The transformation you need to perform on the data will be different according to how and where you use the data. Transforming a string for use in a windows filename is different for a linux filename, different again if being inserted into a PDF document, or web page or database etc. etc. etc. However, lets look at 2 examples in more detail:
Output to HTML
In the most common case of inserting a string into some HTML, you need to ensure that you do not allow the user to inject arbitrary content into the page, Not only does this allow them to edit the page that another user can see, but they can also inject code in the form of javascript that could do anything they want. This script will run as the user that views the page and could allow the attacker to steal their information and login credentials. This is called Cross-Site Scripting. The syntax rules of HTML and Javascript mean that you need to encode differently depending on where in the HTML you insert the user-data. There is a very valuable page at http://www.owasp.org/index.php/XSS%5F%28Cross%5FSite%5FScripting%29%5FPrevention%5FCheat%5FSheet that explains how to transform the data for the 6 different categories of places where you can insert a string into a HTML page.
Output to database
If you save user-data to the database, you effectively have to include the string in an SQL statement. You must ensure that you do not allow the user to change the meaning of the SQL statement and only be able to change the data values. If they can change the meaning of the statement, this is called SQL injection.

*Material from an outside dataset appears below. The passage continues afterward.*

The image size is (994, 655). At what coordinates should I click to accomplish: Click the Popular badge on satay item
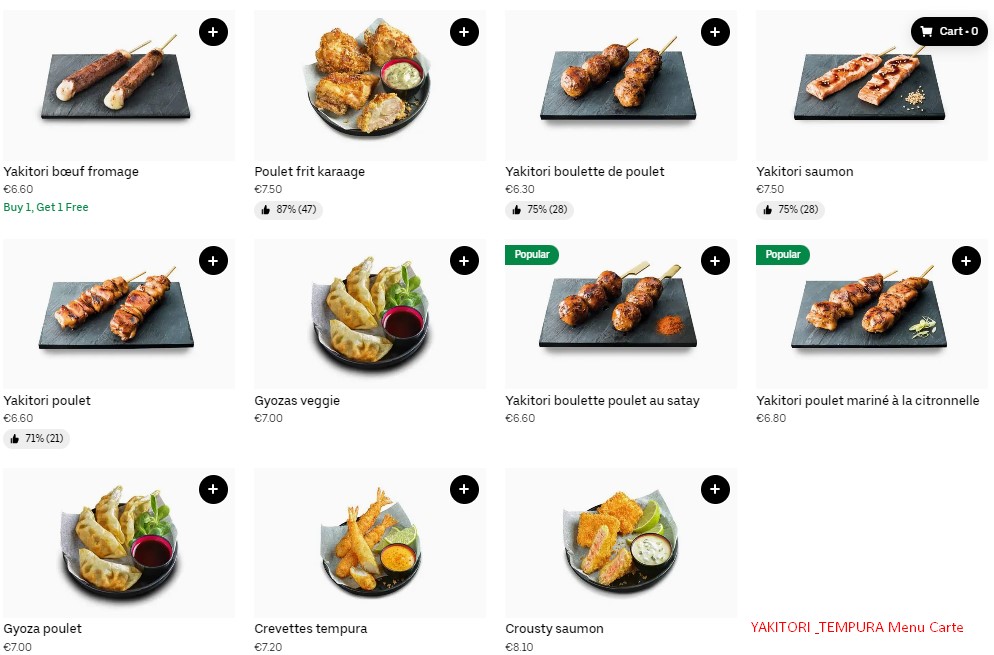(532, 254)
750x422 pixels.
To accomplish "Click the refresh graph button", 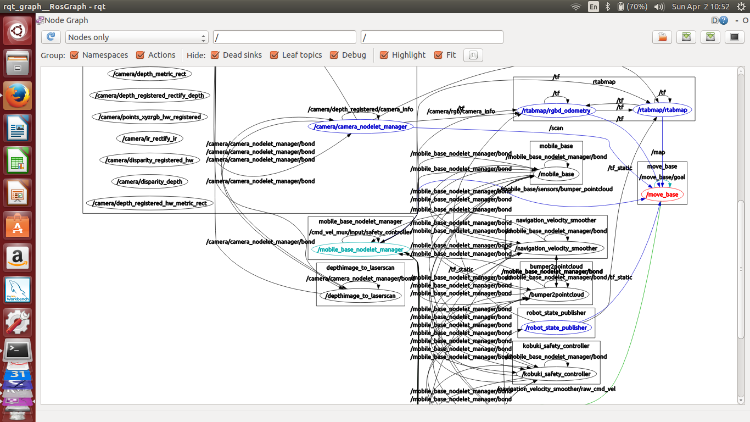I will (x=50, y=37).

This is a special case, as although you can it solve the problem using output-encoding, you are better off using a technique called "bound parameters". This ensures that your data is always used as data and never as code when talking to the database. PHP supports bound parameters in a number of db libraries including "PDO" (cross-database) and "Mysqli" (MySQL). It should be noted that the "Mysql" library does not support bound-parameters.

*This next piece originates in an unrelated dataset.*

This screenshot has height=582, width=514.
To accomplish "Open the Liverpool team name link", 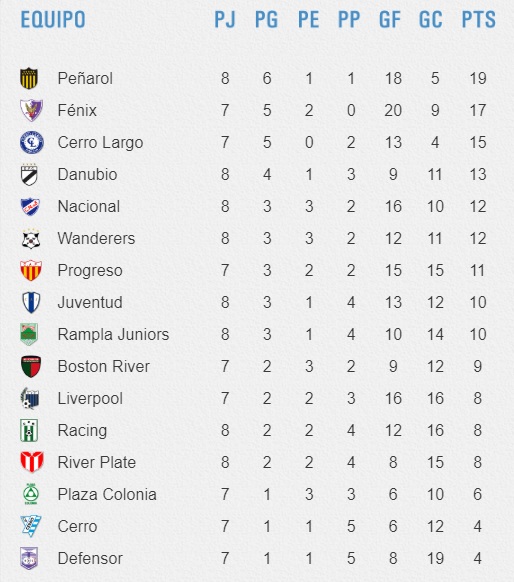I will tap(90, 399).
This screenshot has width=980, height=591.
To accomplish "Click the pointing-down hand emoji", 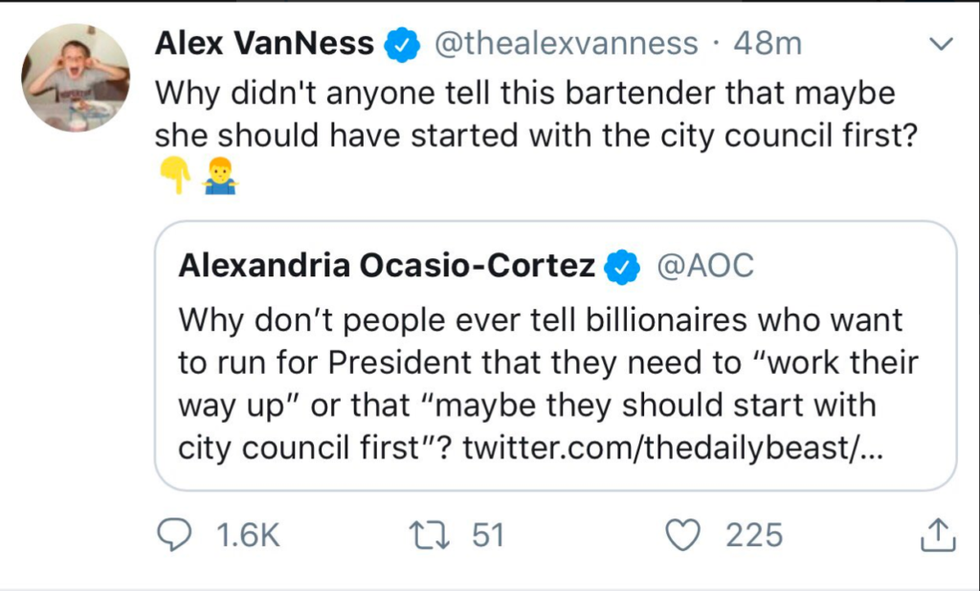I will click(x=175, y=178).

There is much more information all over the net and in StackOverflow about Cross-Site scripting (XSS) and and SQL injection (SQLi) and it is well worth reading around the subject. There are of course many other types of attack, but if you follow the process above you should minimise your risks. It is not unreasonable for data-validation and encoding routines to make up a significant part of a secure web appplication. But you have to biuld the security methodology into your standard working process. Adding it as an afterthought is much more difficult. Sometimes look back at your validation code for a particular function and think whether you could add some more rules. There's always going to be something you miss first time round.